+++ EXCERPT TO READ

NH₃ TPD experiments were performed at 1.2, 2.4, 3.6, and 4.5 bar using a total volumetric flow rate during adsorption of 300 NmL/min containing 9% O₂, 8% H₂O, and 600 ppm NH₃ in N₂. A typical set of data for TPD at 1.2 bar is shown in Fig. 5. Similar plots for 2.4, 3.6, and 4.5 bar and a zoom of the NH₃ peaks can be found in the online supplementary material.

Fig. 5

NH₃ TPD at a pressure of 1.2 bar. NH₃ adsorption is performed at four different temperatures (150, 200, 250, and 300 °C), using a total volumetric flow rate during adsorption of 300 NmL/min containing 9% O₂, 8% H₂O, and ~600 ppm NH₃ in N₂

Figure 5 shows that loosely bound NH₃ desorbs during the 1-hour flush, while the rest of the NH₃ is released during the temperature ramp. No NH₃ was released during the 20-min isotherm at 420 °C. Integration of the data for the desorption of NH₃ was performed at each pressure and temperature, to calculate the amount of NH₃ adsorbed on the surface of the catalyst. Integration of the full desorption curve was performed, but also the heating ramp peak only. The blank experiments, performed without a catalyst, resulted in full desorption backgrounds of 97, 150, 166, and 166 μmol/g_cat NH₃ at 150 °C, and a pressure of 1.2, 2.4, 3.6, and 4.5 bar, respectively. The background integration was divided by the amount of catalyst used in the actual experiments, to ease comparison. The backgrounds were withdrawn from the integration, and the NH₃ adsorbed on the surface of the catalyst was calculated as shown in Fig. 6.

++++++

## WRITTEN INSTRUCTION 1
List every pressure, in bar, at which the NH₃ TPD excerpt says the experiments were performed.
## WRITTEN INSTRUCTION 2
Copy the part of the NH₃ TPD excerpt starting at "NH₃ TPD experiments" and ending at "online supplementary material.".

+++ DATASET EXCERPTS

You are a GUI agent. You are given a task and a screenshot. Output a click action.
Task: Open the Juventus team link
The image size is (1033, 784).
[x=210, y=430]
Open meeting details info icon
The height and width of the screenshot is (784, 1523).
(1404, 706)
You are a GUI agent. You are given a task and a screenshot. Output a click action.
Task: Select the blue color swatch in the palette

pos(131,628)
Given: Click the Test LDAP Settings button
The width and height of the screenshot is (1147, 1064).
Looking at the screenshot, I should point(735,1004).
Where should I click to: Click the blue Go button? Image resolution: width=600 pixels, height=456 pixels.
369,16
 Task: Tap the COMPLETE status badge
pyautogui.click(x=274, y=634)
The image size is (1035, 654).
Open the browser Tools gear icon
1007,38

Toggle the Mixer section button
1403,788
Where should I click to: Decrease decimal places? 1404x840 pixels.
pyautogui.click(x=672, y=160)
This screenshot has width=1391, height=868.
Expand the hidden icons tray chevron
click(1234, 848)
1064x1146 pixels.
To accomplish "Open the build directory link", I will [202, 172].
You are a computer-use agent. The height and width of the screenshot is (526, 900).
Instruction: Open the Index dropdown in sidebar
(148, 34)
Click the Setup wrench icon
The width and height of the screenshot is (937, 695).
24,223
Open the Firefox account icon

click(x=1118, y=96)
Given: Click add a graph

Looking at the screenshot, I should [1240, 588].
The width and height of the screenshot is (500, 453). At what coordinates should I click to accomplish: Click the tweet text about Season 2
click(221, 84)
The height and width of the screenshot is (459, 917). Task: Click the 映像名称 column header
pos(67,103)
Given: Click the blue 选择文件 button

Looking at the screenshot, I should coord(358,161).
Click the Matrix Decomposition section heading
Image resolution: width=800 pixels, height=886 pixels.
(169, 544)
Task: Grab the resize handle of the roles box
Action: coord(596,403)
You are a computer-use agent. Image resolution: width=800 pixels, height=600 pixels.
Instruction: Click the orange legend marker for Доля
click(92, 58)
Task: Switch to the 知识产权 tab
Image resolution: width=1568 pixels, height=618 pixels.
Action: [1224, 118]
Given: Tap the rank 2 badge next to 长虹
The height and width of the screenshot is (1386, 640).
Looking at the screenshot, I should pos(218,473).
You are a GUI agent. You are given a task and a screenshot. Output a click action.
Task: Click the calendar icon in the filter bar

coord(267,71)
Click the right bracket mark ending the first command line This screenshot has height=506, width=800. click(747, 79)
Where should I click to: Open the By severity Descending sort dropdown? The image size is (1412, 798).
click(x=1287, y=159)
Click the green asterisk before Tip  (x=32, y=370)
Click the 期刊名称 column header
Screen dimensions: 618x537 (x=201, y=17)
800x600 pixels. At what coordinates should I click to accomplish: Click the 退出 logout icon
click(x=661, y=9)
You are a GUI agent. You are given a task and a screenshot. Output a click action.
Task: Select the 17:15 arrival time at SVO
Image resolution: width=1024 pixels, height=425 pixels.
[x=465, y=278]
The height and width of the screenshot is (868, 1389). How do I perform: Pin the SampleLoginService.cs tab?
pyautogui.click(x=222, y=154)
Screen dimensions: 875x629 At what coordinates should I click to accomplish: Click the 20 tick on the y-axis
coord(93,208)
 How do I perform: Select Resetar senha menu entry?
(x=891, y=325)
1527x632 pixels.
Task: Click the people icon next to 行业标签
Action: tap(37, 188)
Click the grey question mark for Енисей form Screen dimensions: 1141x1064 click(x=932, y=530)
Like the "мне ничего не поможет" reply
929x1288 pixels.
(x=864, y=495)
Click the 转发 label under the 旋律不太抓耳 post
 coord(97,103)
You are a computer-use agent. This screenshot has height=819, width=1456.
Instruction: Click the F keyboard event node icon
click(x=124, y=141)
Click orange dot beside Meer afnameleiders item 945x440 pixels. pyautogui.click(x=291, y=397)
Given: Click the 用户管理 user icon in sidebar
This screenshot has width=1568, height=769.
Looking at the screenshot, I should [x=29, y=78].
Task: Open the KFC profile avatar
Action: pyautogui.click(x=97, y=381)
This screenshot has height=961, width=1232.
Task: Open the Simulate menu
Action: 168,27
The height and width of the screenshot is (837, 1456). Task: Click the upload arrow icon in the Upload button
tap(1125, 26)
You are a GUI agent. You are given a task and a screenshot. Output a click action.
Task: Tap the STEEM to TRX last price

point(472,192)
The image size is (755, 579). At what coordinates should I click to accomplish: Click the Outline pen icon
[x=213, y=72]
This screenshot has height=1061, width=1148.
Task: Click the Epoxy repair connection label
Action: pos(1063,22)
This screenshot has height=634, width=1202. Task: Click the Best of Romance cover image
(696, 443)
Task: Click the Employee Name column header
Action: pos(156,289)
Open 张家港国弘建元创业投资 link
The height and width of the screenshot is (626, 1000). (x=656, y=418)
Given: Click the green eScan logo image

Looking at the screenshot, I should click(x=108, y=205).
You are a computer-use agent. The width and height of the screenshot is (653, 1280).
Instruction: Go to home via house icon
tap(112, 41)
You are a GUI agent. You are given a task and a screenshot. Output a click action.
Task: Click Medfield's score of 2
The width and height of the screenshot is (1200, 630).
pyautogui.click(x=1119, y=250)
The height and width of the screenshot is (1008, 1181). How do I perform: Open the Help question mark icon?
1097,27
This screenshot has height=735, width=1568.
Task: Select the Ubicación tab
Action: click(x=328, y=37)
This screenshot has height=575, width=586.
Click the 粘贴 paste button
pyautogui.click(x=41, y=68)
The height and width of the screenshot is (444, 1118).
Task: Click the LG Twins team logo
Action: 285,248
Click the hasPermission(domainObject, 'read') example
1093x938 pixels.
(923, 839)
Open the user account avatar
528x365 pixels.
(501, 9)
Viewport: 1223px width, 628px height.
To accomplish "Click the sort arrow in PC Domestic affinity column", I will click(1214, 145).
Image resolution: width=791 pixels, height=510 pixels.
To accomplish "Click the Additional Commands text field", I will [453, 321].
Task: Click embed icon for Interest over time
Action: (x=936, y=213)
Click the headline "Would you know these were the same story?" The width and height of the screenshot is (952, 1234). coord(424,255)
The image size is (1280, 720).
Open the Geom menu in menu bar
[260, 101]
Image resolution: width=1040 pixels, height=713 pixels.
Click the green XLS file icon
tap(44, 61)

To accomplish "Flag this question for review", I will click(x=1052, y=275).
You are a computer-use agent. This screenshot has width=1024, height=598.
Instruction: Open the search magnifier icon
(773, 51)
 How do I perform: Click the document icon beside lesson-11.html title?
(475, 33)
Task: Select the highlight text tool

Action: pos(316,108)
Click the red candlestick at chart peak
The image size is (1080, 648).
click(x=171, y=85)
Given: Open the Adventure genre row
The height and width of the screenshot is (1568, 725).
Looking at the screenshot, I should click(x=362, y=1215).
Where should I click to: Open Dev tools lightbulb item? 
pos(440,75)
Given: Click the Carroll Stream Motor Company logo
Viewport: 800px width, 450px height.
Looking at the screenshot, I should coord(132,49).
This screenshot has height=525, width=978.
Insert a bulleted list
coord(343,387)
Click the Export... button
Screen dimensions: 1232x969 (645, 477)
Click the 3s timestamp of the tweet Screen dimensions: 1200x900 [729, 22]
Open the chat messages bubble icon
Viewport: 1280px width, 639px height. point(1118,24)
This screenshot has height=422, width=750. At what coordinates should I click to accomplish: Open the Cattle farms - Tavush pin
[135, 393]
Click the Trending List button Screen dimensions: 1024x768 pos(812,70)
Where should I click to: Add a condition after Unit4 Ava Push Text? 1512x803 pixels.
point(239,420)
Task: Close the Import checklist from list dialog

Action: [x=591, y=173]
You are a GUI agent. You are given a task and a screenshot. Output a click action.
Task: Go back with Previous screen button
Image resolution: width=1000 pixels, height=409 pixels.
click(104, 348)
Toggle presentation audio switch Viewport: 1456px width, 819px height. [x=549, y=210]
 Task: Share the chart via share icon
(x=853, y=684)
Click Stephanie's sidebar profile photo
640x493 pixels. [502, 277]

++++++

## CORRECT ANSWER 1
1.2 bar, 2.4 bar, 3.6 bar, 4.5 bar

## CORRECT ANSWER 2
NH₃ TPD experiments were performed at 1.2, 2.4, 3.6, and 4.5 bar using a total volumetric flow rate during adsorption of 300 NmL/min containing 9% O₂, 8% H₂O, and 600 ppm NH₃ in N₂. A typical set of data for TPD at 1.2 bar is shown in Fig. 5. Similar plots for 2.4, 3.6, and 4.5 bar and a zoom of the NH₃ peaks can be found in the online supplementary material.